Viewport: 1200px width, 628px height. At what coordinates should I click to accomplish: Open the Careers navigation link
........
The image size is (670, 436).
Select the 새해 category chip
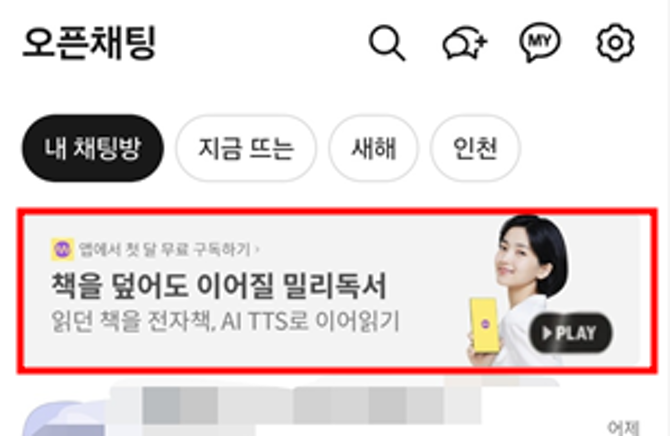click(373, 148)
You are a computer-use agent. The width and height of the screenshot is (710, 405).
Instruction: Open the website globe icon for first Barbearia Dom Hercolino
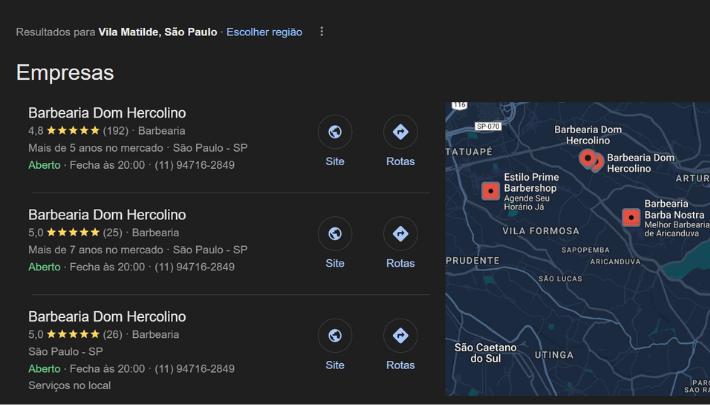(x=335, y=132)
........
## What is required
Counting only those lines of the data above where the word "width" appears, give the number and nothing more.

## Result of the exercise
2